DFO has attempted to engage all potentially affected Aboriginal communities in Southern Ontario during the development of the proposed recovery strategy for the Eastern sand darter.  In addition to the First Nations listed above, information packages were sent to the Chief and Council of Aamjiwnaang First Nation, Aamjiwnaang First Nation, Algonquins of Ontario - Mattawa/North Bay, Aundeck-Omni-Kaning, Batchewana First Nation, Beausoleil, Caldwell First Nation, Chippewas of Kettle & Stony Point, Chippewas of Georgina Island, Chippewas of Mnjikaning First Nation, Chippewas of Nawash First Nation, Dokis, Garden River First Nation, Henvey Inlet First Nation, Magnetawan, M'Chigeeng First Nation, Mississauga, Mississauga of the New Credit, Moose Deer Point, Moravian of the Thames, Munsee-Delaware Nation, Sagamok Anishnawbek, Saugeen, Serpent River, Shawanaga First Nation, Sheguiandah, Sheshegwaning, Thessalon, Wahta Mohawk, Wasauksing First Nation, Whitefish Lake, Whitefish River, Whitesand, Wikwemikong, Zhiibaahaasing First Nation. Information packages were also sent to Metis Nation of Ontario (MNO) Captains of the Hunt for Regions 4, 5, 7, 8, and 9 and the MNO senior policy advisor.  In Quebec, DFO sent letters to Wendake, Wôlinak, Odanak, Kahnawake, Kanesatake  and Akwesasne First Nations.  Members of these communities may have traveled or harvested fish from the waters where the Eastern sand darter was historically found.  Follow-up telephone calls were made to each community office to ensure that packages were received and to ask if they would like to schedule a meeting to learn more about Species at Risk in general and proposed recovery strategies.
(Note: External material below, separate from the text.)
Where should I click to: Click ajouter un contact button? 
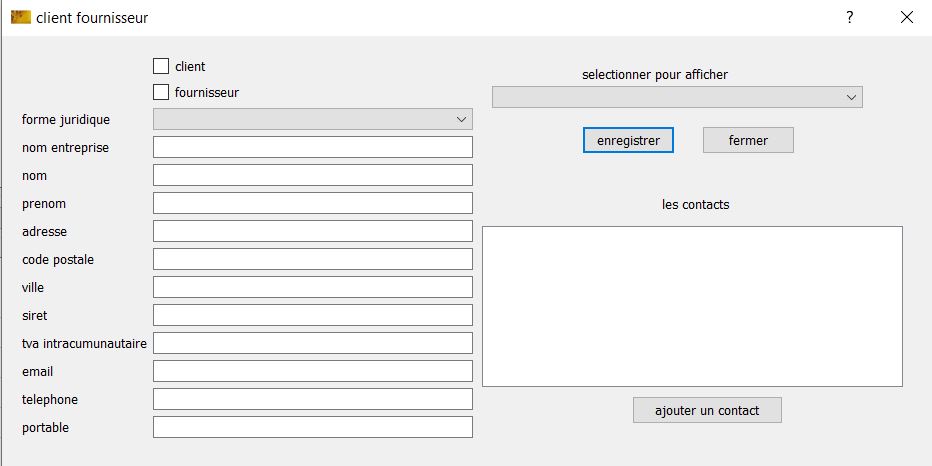pos(707,410)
As a result of these letters and calls, one meeting was held with the Chief and Councilor for environmental issues of the Munsee - Deleware First Nation.   The Chippewas of Mnjikaning First Nation responded that they have no comments but would like to be kept informed of further development.
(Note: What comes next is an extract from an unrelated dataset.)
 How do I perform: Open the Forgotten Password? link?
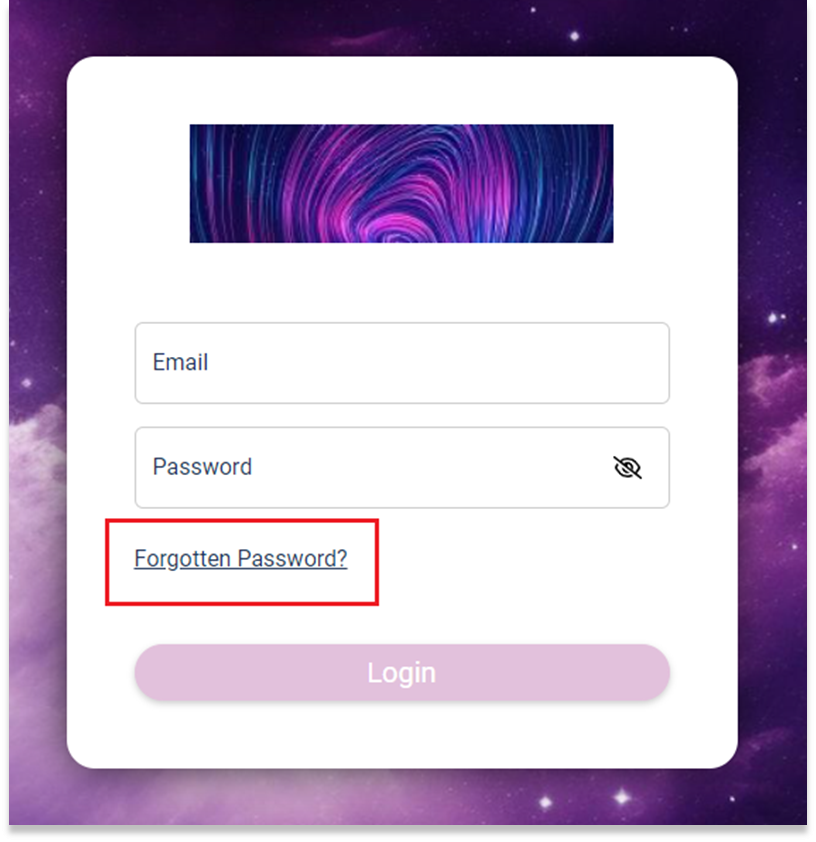pyautogui.click(x=241, y=558)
In addition to the above activities, DFO has established an ongoing dialogue with respect to aquatic species at risk in general with the policy advisor to the Southern First Nations Secretariat and has engaged the London Chiefs Council (an association of the 8 area First Nation governments in Southwestern Ontario) on several occasions. Meetings have been held with the director of the Walpole Island Natural Heritage Centre and the Fish and Game Enforcement Officer from Walpole Island First Nation.  DFO also discussed SARA issues with a representative of the Six Nations of the Grand who works for the Six Nations EcoCentre and who also represents First Nation interests on the Grand River Fishes at Risk Management Plan, the Thames River Fish Management Plan and the St. Clair River Management Strategy.
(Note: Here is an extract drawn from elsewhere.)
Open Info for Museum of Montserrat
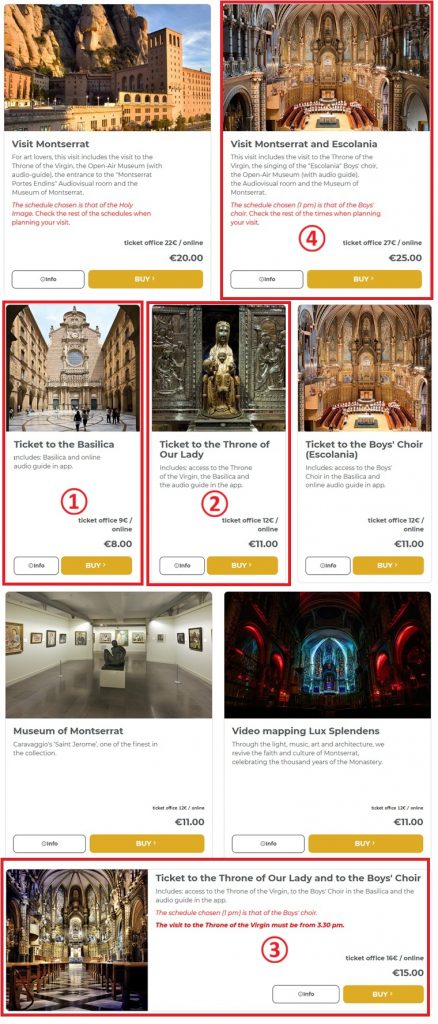The image size is (438, 1024). click(50, 843)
DFO has prepared a list of non-government organizations and municipalities which may be impacted by the proposed recovery strategy. Information packages have been prepared to inform these groups that the proposed recovery strategy is about to be approved and invites each group to comment on the strategy.  As well, an announcement has been prepared and will be placed in newspapers with circulation in the area of Ontario and Quebec where this fish was historically found to inform landowners and the general public about the strategy and to request their comments.  These packages will be sent and the announcements published at the time the proposed recovery strategy is posted on the SARA registry.

Comments on the proposed recovery strategy were solicited from Quebec (MNRF), Ontario (OMNR), Parks Canada Agency and Environment Canada.

The eastern sand darter is only found in Canada and the United States of America.  The NESDRT has contacted representatives from resource management agencies from the states of New York, Michigan, Pennsylvania, Ohio, and Vermont where this fish species occurs.